Duke Digest — May 24, 2016

In today’s issue:

  • Sanford Dean, Food Policy Expert, Unveils Big Sugar’s Secret Playbook
  • New Research Urges Caution in Expansion of Drug Development Incentive Program
  • Connecting Expertise with Policy: Duke-Margolis Center
  • Study Shows Hurricanes Key to Carbon Uptake by Forests
  • Duke Trustees Name Presidential Search Committee

SANFORD DEAN, FOOD POLICY EXPERT, UNVEILS BIG SUGAR’S SECRET PLAYBOOK
Kelly Brownell, Dean of the Sanford School of Public Policy, shared his expertise on food policy in a recent episode of DecodeDC. The conversation examined the parallels between the developments between tobacco policy and its lobbying community and the recent developments involving sugar policies.

The conversation was a continuation of Brownell’s appearance on the Ways & Means podcast, a production of the Sanford School.

Episode 139: Big Sugar’s Secret Playbook (decoded.com)
Episode 4: Sugar Fix (waysandmeanshow.com)

 

NEW RESEARCH URGES CAUTION IN EXPANSION OF DRUG DEVELOPMENT INCENTIVE PROGRAM
Expanding the federal program set up to reward development of new treatments for tropical diseases could reduce the incentive for drug companies to use it, according Professor David Ridley professor at the Fuqua School of Business, in a recently released study.

“We found that if there’s one voucher per year, the value is over $200 million,” Ridley said. “But the value curve slopes downward steeply. The value could be below $100 million if we have four or more vouchers in a year.”

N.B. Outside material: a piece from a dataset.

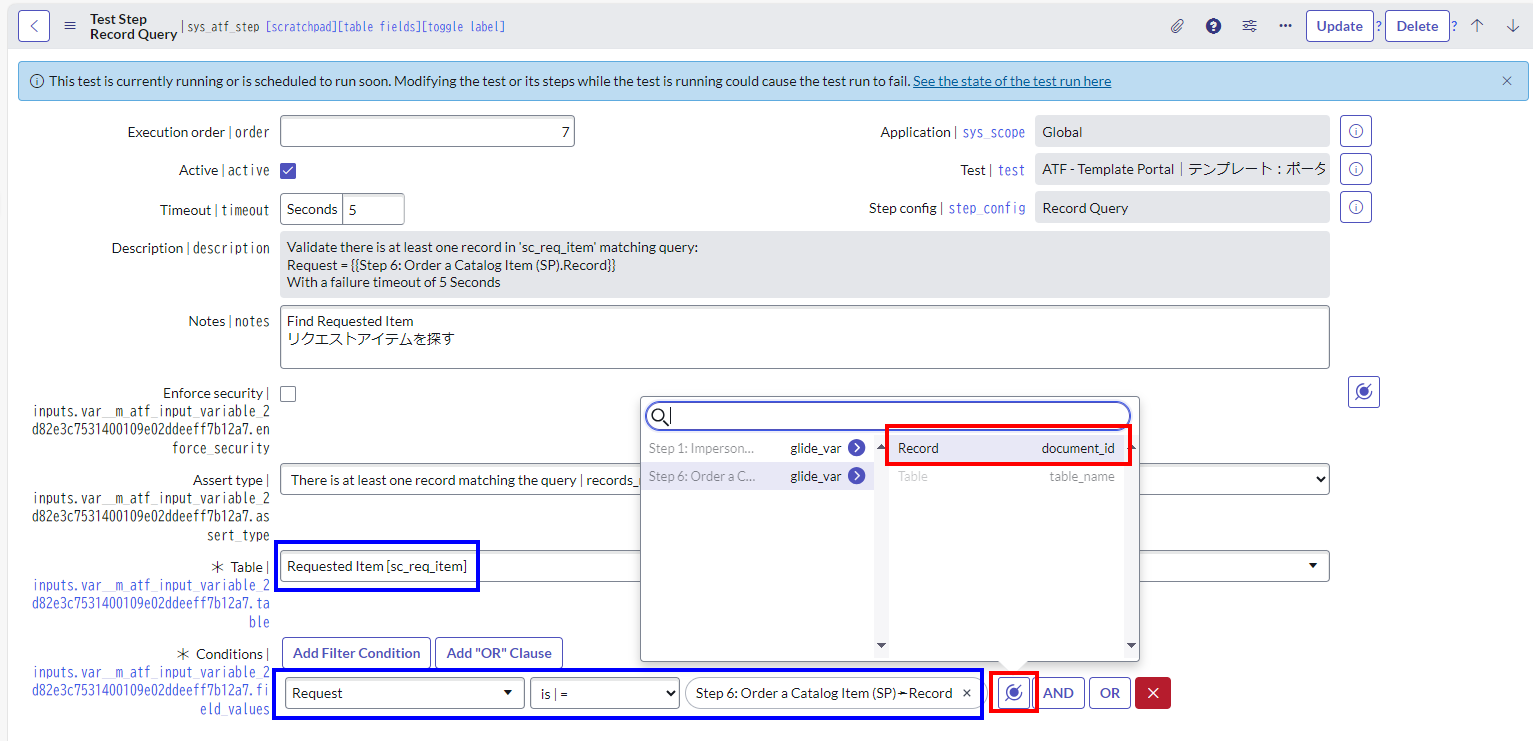The height and width of the screenshot is (741, 1537).
Task: Uncheck the Active checkbox
Action: coord(288,170)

Ridley said there are two ways to control the supply of vouchers: one is to limit the number of eligible diseases. The other is to limit the characteristics of eligible drugs. For example, Congress could add diseases, but then narrow the types of eligible drugs for those diseases, such as only drugs that have not been available anywhere else in the world.

Congress and the FDA have expanded the program several times, adding Zika in April.

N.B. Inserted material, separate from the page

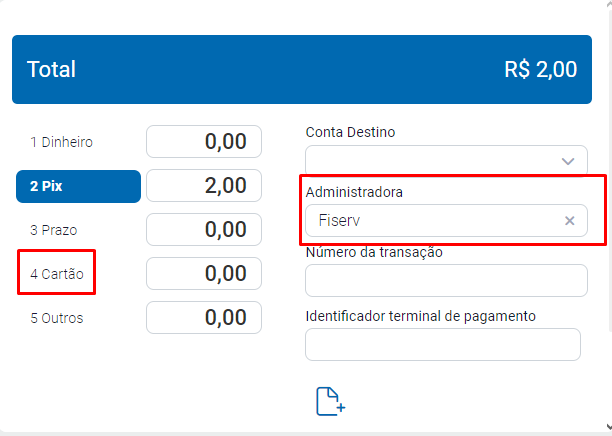Click the Conta Destino label
Screen dimensions: 612x436
(350, 132)

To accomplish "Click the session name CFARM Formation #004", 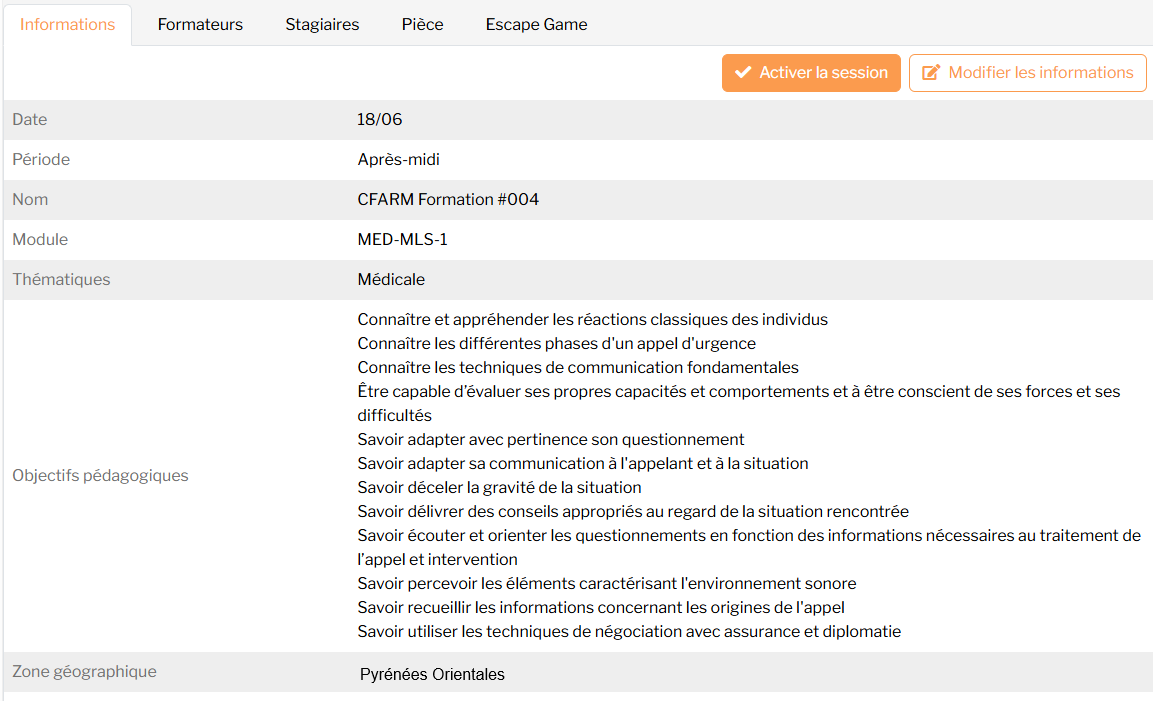I will [448, 199].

New Research Urges Caution in Expansion of Drug Development Incentive Program (fuqua.duke.edu)

CONNECTING EXPERTISE WITH POLICY: DUKE-MARGOLIS CENTER
The Duke Margolis Center for Health Policy was established in October 2015 with a $16.5 million gift from Duke medical school alumnus Robert J. Margolis and his wife Lisa, through the Robert and Lisa Margolis Family Foundation. We sat down with DC-based Deputy Director Gregory Daniel, PhD, MPH, to learn more about how the center will connect cutting-edge research with policymakers and policy analysts in DC and beyond.

“The Margolis Center offers us an important and timely opportunity to transcend customary disciplinary boundaries and connect clinicians, specialists, economists, policy scholars, legal scholars – truly any field that touches how healthcare is delivered and paid for — around the problems facing patients, providers, systems and populations,” Daniel said.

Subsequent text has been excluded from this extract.